PROBLEM STATEMENT:
Transcribe the entries below without alteration.

--- START ---

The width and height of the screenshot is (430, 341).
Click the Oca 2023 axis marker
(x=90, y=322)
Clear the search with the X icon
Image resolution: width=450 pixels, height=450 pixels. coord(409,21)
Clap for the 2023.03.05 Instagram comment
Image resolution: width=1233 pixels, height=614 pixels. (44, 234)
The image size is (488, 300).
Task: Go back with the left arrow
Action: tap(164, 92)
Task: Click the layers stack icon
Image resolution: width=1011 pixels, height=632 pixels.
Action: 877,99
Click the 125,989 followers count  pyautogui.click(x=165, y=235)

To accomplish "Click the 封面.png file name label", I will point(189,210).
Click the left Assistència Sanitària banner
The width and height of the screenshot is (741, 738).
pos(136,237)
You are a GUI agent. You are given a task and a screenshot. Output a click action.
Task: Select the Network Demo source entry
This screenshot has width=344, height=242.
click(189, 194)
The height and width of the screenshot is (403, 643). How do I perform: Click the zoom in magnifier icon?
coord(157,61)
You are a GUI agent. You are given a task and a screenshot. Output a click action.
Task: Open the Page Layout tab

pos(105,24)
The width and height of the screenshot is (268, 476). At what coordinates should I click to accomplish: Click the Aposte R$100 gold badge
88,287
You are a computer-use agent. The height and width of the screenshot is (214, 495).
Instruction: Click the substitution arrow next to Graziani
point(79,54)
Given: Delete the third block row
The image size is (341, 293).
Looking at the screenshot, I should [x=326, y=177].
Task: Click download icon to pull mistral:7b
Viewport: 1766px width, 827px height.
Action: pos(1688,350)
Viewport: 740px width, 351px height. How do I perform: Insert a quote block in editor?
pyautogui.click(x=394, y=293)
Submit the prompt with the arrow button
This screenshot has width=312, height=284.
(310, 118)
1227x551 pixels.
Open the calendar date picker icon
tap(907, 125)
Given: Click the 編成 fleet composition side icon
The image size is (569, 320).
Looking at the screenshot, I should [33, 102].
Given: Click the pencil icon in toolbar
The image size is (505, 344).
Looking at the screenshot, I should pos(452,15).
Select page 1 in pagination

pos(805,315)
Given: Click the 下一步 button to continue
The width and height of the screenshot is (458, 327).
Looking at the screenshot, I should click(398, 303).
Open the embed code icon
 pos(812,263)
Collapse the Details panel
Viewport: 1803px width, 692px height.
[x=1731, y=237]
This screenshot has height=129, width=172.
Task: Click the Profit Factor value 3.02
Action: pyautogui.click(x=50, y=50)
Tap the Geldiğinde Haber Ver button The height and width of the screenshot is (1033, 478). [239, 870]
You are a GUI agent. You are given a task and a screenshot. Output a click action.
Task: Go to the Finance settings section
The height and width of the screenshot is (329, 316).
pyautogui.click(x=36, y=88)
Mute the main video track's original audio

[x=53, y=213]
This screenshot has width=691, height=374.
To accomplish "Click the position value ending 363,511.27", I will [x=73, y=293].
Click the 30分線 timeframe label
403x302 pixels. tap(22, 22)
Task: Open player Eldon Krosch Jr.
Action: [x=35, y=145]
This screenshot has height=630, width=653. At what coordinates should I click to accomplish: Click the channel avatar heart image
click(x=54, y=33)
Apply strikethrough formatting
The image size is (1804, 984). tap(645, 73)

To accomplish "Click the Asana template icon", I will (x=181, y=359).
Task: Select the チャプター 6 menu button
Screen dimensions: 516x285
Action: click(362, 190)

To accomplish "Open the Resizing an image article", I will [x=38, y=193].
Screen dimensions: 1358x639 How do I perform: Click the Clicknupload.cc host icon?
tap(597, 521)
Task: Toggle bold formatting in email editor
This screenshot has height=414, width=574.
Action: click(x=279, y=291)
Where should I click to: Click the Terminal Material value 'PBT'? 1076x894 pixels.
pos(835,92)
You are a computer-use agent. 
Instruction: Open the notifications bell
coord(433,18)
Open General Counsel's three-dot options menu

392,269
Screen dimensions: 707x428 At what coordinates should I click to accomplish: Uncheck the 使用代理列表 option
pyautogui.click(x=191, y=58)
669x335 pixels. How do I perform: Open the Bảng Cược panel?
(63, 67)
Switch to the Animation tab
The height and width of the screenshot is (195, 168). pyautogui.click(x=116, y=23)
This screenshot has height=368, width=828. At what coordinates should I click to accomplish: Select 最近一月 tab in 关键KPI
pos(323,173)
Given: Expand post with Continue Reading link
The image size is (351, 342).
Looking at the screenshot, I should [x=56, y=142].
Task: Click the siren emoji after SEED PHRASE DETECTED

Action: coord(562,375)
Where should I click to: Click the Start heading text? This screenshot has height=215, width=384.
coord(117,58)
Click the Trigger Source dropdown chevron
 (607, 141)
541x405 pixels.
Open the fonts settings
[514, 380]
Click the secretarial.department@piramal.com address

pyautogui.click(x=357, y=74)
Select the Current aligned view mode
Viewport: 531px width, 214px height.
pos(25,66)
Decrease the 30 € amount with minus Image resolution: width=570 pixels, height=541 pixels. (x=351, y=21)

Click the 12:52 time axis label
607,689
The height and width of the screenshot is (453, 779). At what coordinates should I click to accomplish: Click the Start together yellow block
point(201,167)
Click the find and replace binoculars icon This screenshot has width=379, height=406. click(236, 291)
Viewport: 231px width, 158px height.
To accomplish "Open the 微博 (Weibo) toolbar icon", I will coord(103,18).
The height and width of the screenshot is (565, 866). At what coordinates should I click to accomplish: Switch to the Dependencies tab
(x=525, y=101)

--- END ---

SOLUTION:
The width and height of the screenshot is (430, 341).
Click the Oca 2023 axis marker
(x=90, y=322)
Clear the search with the X icon
Image resolution: width=450 pixels, height=450 pixels. coord(409,21)
Clap for the 2023.03.05 Instagram comment
Image resolution: width=1233 pixels, height=614 pixels. (44, 234)
The image size is (488, 300).
Task: Go back with the left arrow
Action: tap(164, 92)
Task: Click the layers stack icon
Image resolution: width=1011 pixels, height=632 pixels.
Action: 877,99
Click the 125,989 followers count  pyautogui.click(x=165, y=235)

To accomplish "Click the 封面.png file name label", I will point(189,210).
Click the left Assistència Sanitària banner
The width and height of the screenshot is (741, 738).
pos(136,237)
You are a GUI agent. You are given a task and a screenshot. Output a click action.
Task: Select the Network Demo source entry
This screenshot has width=344, height=242.
click(189, 194)
The height and width of the screenshot is (403, 643). How do I perform: Click the zoom in magnifier icon?
coord(157,61)
You are a GUI agent. You are given a task and a screenshot. Output a click action.
Task: Open the Page Layout tab

pos(105,24)
The width and height of the screenshot is (268, 476). At what coordinates should I click to accomplish: Click the Aposte R$100 gold badge
88,287
You are a computer-use agent. The height and width of the screenshot is (214, 495).
Instruction: Click the substitution arrow next to Graziani
point(79,54)
Given: Delete the third block row
The image size is (341, 293).
Looking at the screenshot, I should [x=326, y=177].
Task: Click download icon to pull mistral:7b
Viewport: 1766px width, 827px height.
Action: pos(1688,350)
Viewport: 740px width, 351px height. How do I perform: Insert a quote block in editor?
pyautogui.click(x=394, y=293)
Submit the prompt with the arrow button
This screenshot has width=312, height=284.
(310, 118)
1227x551 pixels.
Open the calendar date picker icon
tap(907, 125)
Given: Click the 編成 fleet composition side icon
The image size is (569, 320).
Looking at the screenshot, I should [33, 102].
Given: Click the pencil icon in toolbar
The image size is (505, 344).
Looking at the screenshot, I should pos(452,15).
Select page 1 in pagination

pos(805,315)
Given: Click the 下一步 button to continue
The width and height of the screenshot is (458, 327).
Looking at the screenshot, I should click(398, 303).
Open the embed code icon
 pos(812,263)
Collapse the Details panel
Viewport: 1803px width, 692px height.
[x=1731, y=237]
This screenshot has height=129, width=172.
Task: Click the Profit Factor value 3.02
Action: pyautogui.click(x=50, y=50)
Tap the Geldiğinde Haber Ver button The height and width of the screenshot is (1033, 478). [239, 870]
You are a GUI agent. You are given a task and a screenshot. Output a click action.
Task: Go to the Finance settings section
The height and width of the screenshot is (329, 316).
pyautogui.click(x=36, y=88)
Mute the main video track's original audio

[x=53, y=213]
This screenshot has width=691, height=374.
To accomplish "Click the position value ending 363,511.27", I will [x=73, y=293].
Click the 30分線 timeframe label
403x302 pixels. tap(22, 22)
Task: Open player Eldon Krosch Jr.
Action: [x=35, y=145]
This screenshot has height=630, width=653. At what coordinates should I click to accomplish: Click the channel avatar heart image
click(x=54, y=33)
Apply strikethrough formatting
The image size is (1804, 984). tap(645, 73)

To accomplish "Click the Asana template icon", I will (x=181, y=359).
Task: Select the チャプター 6 menu button
Screen dimensions: 516x285
Action: click(362, 190)

To accomplish "Open the Resizing an image article", I will [x=38, y=193].
Screen dimensions: 1358x639 How do I perform: Click the Clicknupload.cc host icon?
tap(597, 521)
Task: Toggle bold formatting in email editor
This screenshot has height=414, width=574.
Action: click(x=279, y=291)
Where should I click to: Click the Terminal Material value 'PBT'? 1076x894 pixels.
pos(835,92)
You are a computer-use agent. 
Instruction: Open the notifications bell
coord(433,18)
Open General Counsel's three-dot options menu

392,269
Screen dimensions: 707x428 At what coordinates should I click to accomplish: Uncheck the 使用代理列表 option
pyautogui.click(x=191, y=58)
669x335 pixels. How do I perform: Open the Bảng Cược panel?
(63, 67)
Switch to the Animation tab
The height and width of the screenshot is (195, 168). pyautogui.click(x=116, y=23)
This screenshot has height=368, width=828. At what coordinates should I click to accomplish: Select 最近一月 tab in 关键KPI
pos(323,173)
Given: Expand post with Continue Reading link
The image size is (351, 342).
Looking at the screenshot, I should [x=56, y=142].
Task: Click the siren emoji after SEED PHRASE DETECTED

Action: coord(562,375)
Where should I click to: Click the Start heading text? This screenshot has height=215, width=384.
coord(117,58)
Click the Trigger Source dropdown chevron
 (607, 141)
541x405 pixels.
Open the fonts settings
[514, 380]
Click the secretarial.department@piramal.com address

pyautogui.click(x=357, y=74)
Select the Current aligned view mode
Viewport: 531px width, 214px height.
pos(25,66)
Decrease the 30 € amount with minus Image resolution: width=570 pixels, height=541 pixels. (x=351, y=21)

Click the 12:52 time axis label
607,689
The height and width of the screenshot is (453, 779). At what coordinates should I click to accomplish: Click the Start together yellow block
point(201,167)
Click the find and replace binoculars icon This screenshot has width=379, height=406. click(236, 291)
Viewport: 231px width, 158px height.
To accomplish "Open the 微博 (Weibo) toolbar icon", I will coord(103,18).
The height and width of the screenshot is (565, 866). At what coordinates should I click to accomplish: Switch to the Dependencies tab
(x=525, y=101)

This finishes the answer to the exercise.